Explore the exotic cocktails... they are a vast improvement on those in most local spots. Grilled calamari, beef tartar, pan-seared scallops, tuna tataki, marinated crab, wonderful starters with unusual, delicious dressings. Oh, my, what was happening here? Sauteed clams and mussels in a spicy tomato broth. Oven-baked beets, cold avocado soup... and a Korean dish of sweet potato noodles stir fried in sesame oil with vegetables and soy sauce. All $12 or $14, and I could easily make a meal or two (or three) just from these starters (and I will). Especially that beef tartar with sesame, pear, egg yolk and soy dressing ($12)... or the crab with soy sauce dressing ($12).

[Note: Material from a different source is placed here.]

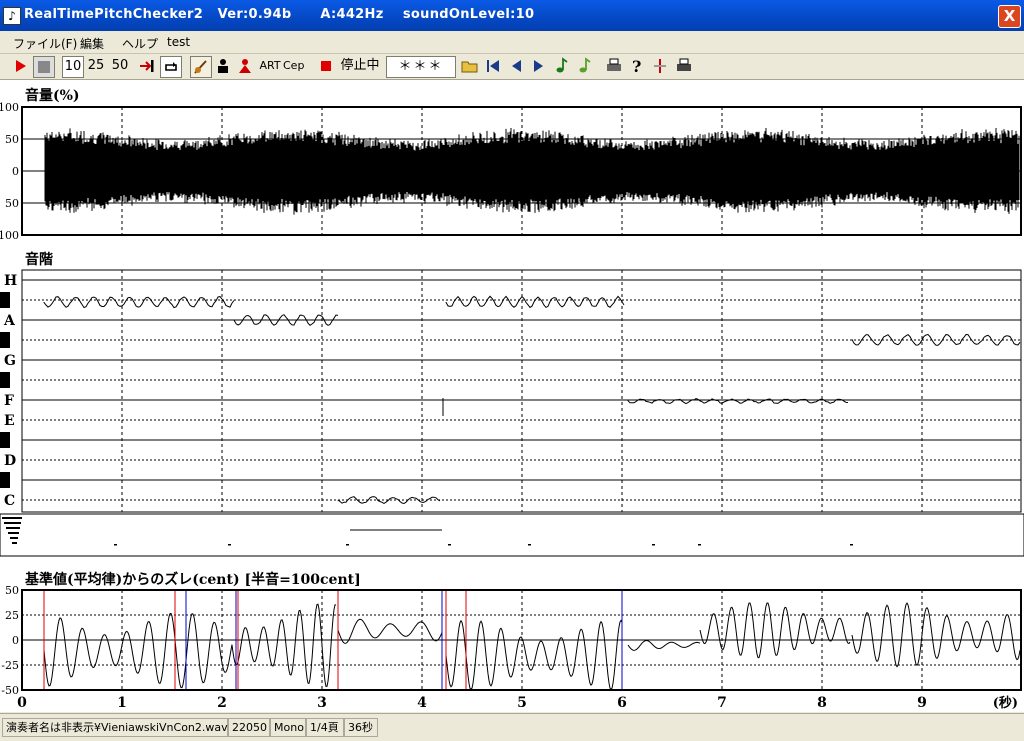  I want to click on first-icon, so click(493, 66).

Spaghetti alle Vongole, pasta with fresh clams, is one of my passions. Here it is superb ($16, inexpensive), with white wine, garlic, dry chile, basil and Italian parsley giving it a unique and wonderful flavor. Had to taste the ubiquitous Pork Belly ($26), on every menu in town but here truly amazing, braised with cucumber, dill, cranberry, curry, cherry tomatoes in a Mediterranean cream sauce. A friend had ordered the Sea Bass ($30), oven-baked in a salt crust and drizzled with an herbed vinaigrette.
I craved the duck breast ($26), here pan-roasted with couscous, dry fruit compote and (yes!), sautéed sweetbreads. There's a grilled prime rib eye ($36) yet to be tried. The Korean government has a team of chefs traveling the globe to sample their traditional vegetarian dish, bi-bim-bab, to entice visitors to the country. Here, at that first lunch, it was excellent, steamed rice with mixed vegetables, fried egg on top, and chili/soy sauce ($24).

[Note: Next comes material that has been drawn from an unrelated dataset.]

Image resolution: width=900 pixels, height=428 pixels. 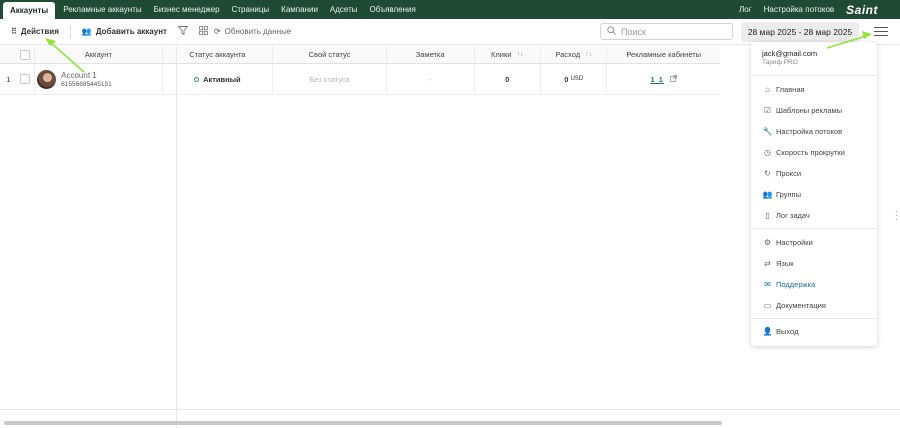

The Korean Kal-bi, short ribs ($26) were the best I have had in years, but a major surprise was the roasted rack of lamb ($32), with barley risotto, endive, arugula ad natural jus; it would have been a winner at The Grill a block away. And the Angler fish medallion ($26) wrapped in Parma ham, with Tuscan-style sourdough bread and red onion, would have done justice to Valentino's. Desserts were equally superb.
Who would have dreamed? A blending of two disparate cuisines resulting in a fantastic new 'whole.' This is not fusion food but something far beyond that, a reinvention of food possibilities worthy of El Bulli. I do worry that they won't find a wide audience soon enough to sustain the high level of cooking Chef Kim is offering.
Trust me, this visit to Italy and Korea, thousands of miles apart but coming together in Beverly Hills in one afternoon or evening, is a voyage you will relish forever... so please join me in spreading the word... Erbe Matte is very special! If I were a Michelin inspector (god forbid), I would give it three stars... and come back many times on my own dime for some of the exquisite dishes.